Render the data from the line with "The width and height of the screenshot is (1200, 675)." up to and including the line with "point(1205,42)" as a Markdown table with the columns Row and Entry, numbering each row and leaving out blank lines.
-- START OF Records for this exercise --
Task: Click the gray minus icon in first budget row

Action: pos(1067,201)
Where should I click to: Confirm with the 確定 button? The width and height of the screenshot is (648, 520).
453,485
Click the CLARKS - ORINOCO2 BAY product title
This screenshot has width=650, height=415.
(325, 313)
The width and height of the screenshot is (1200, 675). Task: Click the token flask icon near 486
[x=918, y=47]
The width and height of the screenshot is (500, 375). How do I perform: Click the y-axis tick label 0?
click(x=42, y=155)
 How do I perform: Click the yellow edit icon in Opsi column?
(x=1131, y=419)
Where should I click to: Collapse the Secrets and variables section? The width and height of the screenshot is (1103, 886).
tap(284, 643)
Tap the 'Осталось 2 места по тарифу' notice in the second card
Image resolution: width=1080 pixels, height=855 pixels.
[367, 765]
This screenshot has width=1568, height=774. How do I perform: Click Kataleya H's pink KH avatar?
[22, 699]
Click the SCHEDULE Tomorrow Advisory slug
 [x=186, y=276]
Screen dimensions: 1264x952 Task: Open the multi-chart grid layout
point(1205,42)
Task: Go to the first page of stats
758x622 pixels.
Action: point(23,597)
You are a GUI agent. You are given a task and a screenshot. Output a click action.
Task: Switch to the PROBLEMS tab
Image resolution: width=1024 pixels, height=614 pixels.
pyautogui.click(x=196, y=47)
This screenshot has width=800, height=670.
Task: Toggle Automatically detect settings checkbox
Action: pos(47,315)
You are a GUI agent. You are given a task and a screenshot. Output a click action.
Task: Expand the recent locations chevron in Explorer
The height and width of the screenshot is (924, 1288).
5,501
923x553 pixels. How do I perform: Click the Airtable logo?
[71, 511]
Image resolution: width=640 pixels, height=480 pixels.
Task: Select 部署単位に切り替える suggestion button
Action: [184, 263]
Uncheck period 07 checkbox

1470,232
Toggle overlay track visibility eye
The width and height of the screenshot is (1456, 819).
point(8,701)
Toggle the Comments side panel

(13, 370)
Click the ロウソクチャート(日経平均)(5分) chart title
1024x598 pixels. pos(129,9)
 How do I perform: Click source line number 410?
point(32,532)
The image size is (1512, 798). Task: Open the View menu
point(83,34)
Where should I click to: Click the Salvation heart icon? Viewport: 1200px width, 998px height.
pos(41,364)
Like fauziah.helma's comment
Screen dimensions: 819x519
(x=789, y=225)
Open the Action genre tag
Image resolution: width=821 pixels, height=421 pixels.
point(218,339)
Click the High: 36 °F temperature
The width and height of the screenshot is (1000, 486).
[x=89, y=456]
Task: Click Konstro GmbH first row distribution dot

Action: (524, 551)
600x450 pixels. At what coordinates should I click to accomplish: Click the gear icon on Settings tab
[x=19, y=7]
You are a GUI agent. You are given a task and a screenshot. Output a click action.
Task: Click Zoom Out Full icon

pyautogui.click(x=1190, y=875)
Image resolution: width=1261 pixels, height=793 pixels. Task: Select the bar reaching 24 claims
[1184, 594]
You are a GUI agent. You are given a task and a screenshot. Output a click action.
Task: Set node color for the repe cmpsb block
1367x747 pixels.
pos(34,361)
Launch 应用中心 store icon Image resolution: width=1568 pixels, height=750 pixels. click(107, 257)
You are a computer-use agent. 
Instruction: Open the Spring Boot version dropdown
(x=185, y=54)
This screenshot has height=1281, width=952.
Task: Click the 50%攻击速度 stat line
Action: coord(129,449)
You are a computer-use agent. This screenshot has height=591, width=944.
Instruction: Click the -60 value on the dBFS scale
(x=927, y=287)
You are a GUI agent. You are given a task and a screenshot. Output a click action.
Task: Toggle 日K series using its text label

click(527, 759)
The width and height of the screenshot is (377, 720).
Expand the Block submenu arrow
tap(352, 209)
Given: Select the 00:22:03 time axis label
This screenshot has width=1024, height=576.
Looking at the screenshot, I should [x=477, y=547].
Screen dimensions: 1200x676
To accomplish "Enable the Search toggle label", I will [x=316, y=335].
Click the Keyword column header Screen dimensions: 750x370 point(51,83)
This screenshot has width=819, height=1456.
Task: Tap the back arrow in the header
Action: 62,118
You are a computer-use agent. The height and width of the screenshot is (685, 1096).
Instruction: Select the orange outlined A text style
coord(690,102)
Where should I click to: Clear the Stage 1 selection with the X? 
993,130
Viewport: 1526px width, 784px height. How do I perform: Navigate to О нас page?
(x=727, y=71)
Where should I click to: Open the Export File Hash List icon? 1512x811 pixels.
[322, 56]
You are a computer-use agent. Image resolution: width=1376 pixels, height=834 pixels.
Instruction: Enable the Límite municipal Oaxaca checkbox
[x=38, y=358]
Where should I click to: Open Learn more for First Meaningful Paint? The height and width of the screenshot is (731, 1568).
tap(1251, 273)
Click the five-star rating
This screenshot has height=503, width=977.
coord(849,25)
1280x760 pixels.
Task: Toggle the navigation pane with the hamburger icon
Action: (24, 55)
-- END OF Records for this exercise --
**Solution for this task**
| Row | Entry |
|---|---|
| 1 | The width and height of the screenshot is (1200, 675). Task: Click the token flask icon near 486 |
| 2 | [x=918, y=47] |
| 3 | The width and height of the screenshot is (500, 375). How do I perform: Click the y-axis tick label 0? |
| 4 | click(x=42, y=155) |
| 5 |  How do I perform: Click the yellow edit icon in Opsi column? |
| 6 | (x=1131, y=419) |
| 7 | Where should I click to: Collapse the Secrets and variables section? The width and height of the screenshot is (1103, 886). |
| 8 | tap(284, 643) |
| 9 | Tap the 'Осталось 2 места по тарифу' notice in the second card |
| 10 | Image resolution: width=1080 pixels, height=855 pixels. |
| 11 | [367, 765] |
| 12 | This screenshot has width=1568, height=774. How do I perform: Click Kataleya H's pink KH avatar? |
| 13 | [22, 699] |
| 14 | Click the SCHEDULE Tomorrow Advisory slug |
| 15 |  [x=186, y=276] |
| 16 | Screen dimensions: 1264x952 Task: Open the multi-chart grid layout |
| 17 | point(1205,42) |